Thomas Speirs had been wanting to make this move for more than a year.
The wait was frustrating, and it finally came to an end earlier this week.
On Tuesday, the 22-year-old Speirs announced he is stepping away from amateur boxing so he can pursue a career as a professional.
"It was hard getting fights in the amateurs -- people pulling out and stuff -- and you get money when you're in the pros," said Speirs, who fights under the banner of the Spruce Capital Boxing Club. "And we were going to wait for another nationals but they weren't going to happen [until 2014] so I'm not going to wait around."

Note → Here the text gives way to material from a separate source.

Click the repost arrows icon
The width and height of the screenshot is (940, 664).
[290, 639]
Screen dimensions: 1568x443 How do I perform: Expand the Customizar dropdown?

At the 2012 senior amateur nationals in Nova Scotia, Speirs battled to a silver medal in the 178-pound division. At the tournament, he posted a 3-1 record, his only loss to Quebec's Jonathan Savard in the match for gold. Savard entered nationals as the defending champion.
Even before those nationals, held in January, Speirs was having trouble finding opponents and the situation worsened after he punched his way to silver. In fact, he hasn't had a real fight since March.
Speirs, recently named Boxing B.C.'s top senior athlete for 2012, had a 34-7 record as an amateur and can't wait to test his skills at the next level.
"I've been training since September, working on the stuff that you need to do for pros, and I'm pretty ready," he said.
One of the differences between amateur and professional boxing is the absence of protective head gear at the pro level. The idea of going without head gear doesn't concern Speirs in the least.
"I've sparred a lot without head gear," he said. "It's a little different when you're getting hit without the head gear and you're getting hit in the side of the head and stuff. You're a lot more sore, but you try not to get hit, right?"
As well, Speirs will now step into the ring knowing that the computer scoring system associated with amateur boxing will be out the window. That being the case, he'll have to adopt a new mindset when he fights.
"[In amateur], it was more 'punch as much as you can' and now it's more 'catch him on his mistakes and hurt him,'" said Speirs, who has the ability to brawl or box, depending on the situation. "It's not about who gets the most points, it's about who hits the other guy harder."
In all likelihood, Speirs's first pro fight will happen March 2 at the Prince George Roll-A-Dome. Wayne Sponagle, his coach at the Spruce Capital club, is assembling a fight card for that night and is confident he'll have an opponent lined up for Speirs.
"I'm working on three different guys," Sponagle said. "Right now, it looks like I'm going to have to bring a boxer all the way from Nova Scotia. My pro contact in Halifax is working on a guy."
The fight card must be approved by the Prince George Athletic Commission. Sponagle said he already has the "initial blessings" of the commission.
Sponagle, of course, is excited that Speirs is turning pro.
"It's totally his decision and I support him 100 per cent," Sponagle said. "On the bad side of it, I honestly feel that Thomas had the potential and the ability to make it to the 2016 Olympics.
"Thomas loves pro boxing," Sponagle added. "His goal is to fight for a world championship."
According to Sponagle, Speirs is the first Prince George boxer to turn pro since Alex Alvarez did it in 1997.
To start his pro career, Speirs said he hopes to have 10 fights in Western Canada. After that, he'd like to head east and then maybe down into the United States.